▼

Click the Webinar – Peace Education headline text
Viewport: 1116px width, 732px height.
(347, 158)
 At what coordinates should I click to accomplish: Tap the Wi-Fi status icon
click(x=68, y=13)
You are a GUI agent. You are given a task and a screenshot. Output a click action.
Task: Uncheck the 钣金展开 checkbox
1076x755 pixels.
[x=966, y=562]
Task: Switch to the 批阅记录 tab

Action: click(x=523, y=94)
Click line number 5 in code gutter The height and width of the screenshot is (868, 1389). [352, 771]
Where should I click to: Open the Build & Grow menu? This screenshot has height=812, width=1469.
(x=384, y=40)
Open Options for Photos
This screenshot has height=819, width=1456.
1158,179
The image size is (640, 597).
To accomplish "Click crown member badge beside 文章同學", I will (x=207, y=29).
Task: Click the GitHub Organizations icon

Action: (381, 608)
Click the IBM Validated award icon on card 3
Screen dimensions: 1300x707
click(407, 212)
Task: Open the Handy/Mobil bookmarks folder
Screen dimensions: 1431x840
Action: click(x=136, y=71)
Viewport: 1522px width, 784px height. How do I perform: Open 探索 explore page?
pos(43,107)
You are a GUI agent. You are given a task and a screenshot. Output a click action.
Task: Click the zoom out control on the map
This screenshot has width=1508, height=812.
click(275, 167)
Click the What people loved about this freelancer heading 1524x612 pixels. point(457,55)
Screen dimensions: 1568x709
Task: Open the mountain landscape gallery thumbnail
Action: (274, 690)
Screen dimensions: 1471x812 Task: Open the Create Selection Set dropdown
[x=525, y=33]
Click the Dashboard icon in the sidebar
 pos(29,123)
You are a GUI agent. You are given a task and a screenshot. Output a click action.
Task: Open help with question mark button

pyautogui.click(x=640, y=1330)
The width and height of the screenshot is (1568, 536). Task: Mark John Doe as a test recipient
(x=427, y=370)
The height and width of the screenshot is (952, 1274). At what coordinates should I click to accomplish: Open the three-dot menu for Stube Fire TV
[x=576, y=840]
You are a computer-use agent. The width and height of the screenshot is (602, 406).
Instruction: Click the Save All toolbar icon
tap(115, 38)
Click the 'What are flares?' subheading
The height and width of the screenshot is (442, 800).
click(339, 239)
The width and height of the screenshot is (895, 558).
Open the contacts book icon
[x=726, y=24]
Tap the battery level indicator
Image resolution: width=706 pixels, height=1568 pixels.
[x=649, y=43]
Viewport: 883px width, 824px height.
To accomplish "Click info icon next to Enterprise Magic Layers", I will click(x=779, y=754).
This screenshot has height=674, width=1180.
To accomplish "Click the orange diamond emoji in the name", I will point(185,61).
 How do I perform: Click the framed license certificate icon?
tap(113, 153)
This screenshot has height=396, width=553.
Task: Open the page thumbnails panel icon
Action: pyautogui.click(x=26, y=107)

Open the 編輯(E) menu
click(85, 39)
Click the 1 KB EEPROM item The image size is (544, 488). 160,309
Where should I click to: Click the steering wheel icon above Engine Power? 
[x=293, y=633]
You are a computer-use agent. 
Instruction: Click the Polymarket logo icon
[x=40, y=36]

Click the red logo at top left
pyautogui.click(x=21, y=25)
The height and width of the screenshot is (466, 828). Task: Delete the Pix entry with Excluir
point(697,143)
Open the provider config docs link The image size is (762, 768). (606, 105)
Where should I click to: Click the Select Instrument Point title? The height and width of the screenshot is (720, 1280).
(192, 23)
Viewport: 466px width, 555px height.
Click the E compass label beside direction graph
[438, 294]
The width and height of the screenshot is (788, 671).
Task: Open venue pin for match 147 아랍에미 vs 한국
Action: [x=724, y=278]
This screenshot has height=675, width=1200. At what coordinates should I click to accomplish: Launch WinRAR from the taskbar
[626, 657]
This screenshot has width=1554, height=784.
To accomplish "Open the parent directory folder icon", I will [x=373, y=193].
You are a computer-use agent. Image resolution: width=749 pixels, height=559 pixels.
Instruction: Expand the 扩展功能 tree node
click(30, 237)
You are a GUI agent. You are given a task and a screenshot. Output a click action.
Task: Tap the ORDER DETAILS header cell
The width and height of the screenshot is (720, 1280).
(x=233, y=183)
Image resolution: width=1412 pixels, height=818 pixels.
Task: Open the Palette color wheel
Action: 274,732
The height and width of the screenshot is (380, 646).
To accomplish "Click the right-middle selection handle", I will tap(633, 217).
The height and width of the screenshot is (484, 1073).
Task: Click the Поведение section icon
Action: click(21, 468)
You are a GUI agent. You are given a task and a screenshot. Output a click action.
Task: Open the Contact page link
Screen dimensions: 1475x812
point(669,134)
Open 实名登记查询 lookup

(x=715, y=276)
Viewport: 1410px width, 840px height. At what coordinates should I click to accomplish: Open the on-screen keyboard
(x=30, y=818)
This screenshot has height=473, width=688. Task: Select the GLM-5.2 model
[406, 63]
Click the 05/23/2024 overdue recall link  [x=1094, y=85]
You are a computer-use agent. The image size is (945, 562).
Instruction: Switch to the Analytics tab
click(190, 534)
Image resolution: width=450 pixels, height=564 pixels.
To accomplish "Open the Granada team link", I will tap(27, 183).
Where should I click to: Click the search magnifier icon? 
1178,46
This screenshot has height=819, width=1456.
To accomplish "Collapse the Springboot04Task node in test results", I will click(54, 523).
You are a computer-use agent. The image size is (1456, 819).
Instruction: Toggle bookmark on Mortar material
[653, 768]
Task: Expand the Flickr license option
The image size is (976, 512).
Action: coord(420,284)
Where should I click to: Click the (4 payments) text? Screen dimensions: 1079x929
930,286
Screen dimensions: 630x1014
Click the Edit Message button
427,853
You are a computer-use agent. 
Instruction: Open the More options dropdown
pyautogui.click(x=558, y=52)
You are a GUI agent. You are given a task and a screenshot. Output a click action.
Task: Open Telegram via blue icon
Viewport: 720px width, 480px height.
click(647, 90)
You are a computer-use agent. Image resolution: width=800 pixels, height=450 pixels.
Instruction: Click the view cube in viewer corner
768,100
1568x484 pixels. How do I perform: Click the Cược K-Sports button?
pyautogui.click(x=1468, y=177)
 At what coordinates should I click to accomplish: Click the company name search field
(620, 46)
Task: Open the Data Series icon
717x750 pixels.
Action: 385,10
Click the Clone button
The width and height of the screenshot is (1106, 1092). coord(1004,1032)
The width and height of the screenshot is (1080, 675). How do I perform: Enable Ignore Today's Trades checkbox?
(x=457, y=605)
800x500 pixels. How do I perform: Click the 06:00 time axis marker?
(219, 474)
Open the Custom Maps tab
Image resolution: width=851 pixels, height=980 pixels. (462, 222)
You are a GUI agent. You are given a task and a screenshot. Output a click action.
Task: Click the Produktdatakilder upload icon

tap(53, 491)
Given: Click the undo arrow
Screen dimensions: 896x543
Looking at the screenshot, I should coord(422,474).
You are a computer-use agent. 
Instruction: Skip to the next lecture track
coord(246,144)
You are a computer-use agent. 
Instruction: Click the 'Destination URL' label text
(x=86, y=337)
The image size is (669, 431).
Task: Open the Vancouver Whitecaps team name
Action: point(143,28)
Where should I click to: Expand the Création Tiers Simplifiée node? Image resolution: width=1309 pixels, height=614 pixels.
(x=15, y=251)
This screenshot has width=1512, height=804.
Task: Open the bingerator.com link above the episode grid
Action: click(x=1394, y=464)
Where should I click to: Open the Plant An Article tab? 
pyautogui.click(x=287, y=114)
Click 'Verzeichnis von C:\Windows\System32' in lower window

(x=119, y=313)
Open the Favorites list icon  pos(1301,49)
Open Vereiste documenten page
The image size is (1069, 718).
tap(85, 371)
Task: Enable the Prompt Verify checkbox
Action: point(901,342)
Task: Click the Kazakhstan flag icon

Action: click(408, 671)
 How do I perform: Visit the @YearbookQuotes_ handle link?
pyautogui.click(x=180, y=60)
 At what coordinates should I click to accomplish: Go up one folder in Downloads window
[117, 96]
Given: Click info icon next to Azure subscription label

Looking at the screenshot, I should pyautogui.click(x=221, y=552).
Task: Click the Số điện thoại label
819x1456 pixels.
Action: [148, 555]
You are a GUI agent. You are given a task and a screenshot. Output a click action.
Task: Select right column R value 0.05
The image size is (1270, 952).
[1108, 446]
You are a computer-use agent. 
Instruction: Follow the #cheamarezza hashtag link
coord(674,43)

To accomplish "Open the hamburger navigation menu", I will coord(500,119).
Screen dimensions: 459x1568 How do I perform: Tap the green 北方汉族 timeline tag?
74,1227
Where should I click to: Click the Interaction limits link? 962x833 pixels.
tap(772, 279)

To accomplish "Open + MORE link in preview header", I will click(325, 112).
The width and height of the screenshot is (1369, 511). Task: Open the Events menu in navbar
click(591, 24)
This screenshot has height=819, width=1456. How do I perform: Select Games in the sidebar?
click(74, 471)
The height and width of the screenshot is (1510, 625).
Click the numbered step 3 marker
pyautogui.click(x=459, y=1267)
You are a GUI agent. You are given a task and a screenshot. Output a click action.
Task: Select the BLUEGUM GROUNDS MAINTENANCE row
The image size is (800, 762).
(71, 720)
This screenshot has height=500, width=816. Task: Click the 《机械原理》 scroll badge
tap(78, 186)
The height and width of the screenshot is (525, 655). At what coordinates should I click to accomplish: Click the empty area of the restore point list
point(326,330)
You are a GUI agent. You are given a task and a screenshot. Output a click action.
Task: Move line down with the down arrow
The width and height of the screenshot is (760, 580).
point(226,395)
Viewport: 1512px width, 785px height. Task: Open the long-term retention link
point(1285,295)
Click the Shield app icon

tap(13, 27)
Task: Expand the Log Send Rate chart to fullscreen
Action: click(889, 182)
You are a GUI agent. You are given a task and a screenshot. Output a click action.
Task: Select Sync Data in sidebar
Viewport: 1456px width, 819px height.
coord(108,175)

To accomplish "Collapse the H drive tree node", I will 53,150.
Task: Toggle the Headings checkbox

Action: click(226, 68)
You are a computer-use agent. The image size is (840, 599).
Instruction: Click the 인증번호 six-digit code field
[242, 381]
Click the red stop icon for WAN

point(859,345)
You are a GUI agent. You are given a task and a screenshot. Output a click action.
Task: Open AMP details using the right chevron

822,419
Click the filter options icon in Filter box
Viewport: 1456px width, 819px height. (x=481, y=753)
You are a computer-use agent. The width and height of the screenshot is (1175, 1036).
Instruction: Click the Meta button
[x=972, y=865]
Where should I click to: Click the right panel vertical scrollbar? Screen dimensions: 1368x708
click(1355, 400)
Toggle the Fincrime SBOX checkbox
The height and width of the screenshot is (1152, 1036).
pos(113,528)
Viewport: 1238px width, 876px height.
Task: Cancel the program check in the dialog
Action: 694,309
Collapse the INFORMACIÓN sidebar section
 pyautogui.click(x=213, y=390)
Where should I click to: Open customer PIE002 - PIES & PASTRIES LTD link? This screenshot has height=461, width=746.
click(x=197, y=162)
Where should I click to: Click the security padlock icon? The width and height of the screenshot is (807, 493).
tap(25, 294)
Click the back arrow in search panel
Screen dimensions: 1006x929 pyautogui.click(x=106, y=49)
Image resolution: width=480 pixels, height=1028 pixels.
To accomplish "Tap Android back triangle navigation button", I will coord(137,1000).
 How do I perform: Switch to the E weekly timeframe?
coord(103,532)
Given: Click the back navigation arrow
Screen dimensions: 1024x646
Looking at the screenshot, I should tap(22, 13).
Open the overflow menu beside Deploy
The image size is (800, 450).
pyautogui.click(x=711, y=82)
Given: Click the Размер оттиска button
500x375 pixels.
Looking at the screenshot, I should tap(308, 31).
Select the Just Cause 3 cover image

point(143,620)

▲

■ **PROMPT**
Replace "padlock" with "lock" in the part that opens with the line containing "is (1175, 1036)." and closes with the line containing "Screen dimensions: 1006x929", and write out only those lines again with everything else left unchanged.

■ **FINISHED EXERCISE**
You are a computer-use agent. The width and height of the screenshot is (1175, 1036).
Instruction: Click the Meta button
[x=972, y=865]
Where should I click to: Click the right panel vertical scrollbar? Screen dimensions: 1368x708
click(1355, 400)
Toggle the Fincrime SBOX checkbox
The height and width of the screenshot is (1152, 1036).
pos(113,528)
Viewport: 1238px width, 876px height.
Task: Cancel the program check in the dialog
Action: 694,309
Collapse the INFORMACIÓN sidebar section
 pyautogui.click(x=213, y=390)
Where should I click to: Open customer PIE002 - PIES & PASTRIES LTD link? This screenshot has height=461, width=746.
click(x=197, y=162)
Where should I click to: Click the security lock icon? The width and height of the screenshot is (807, 493).
tap(25, 294)
Click the back arrow in search panel
Screen dimensions: 1006x929 pyautogui.click(x=106, y=49)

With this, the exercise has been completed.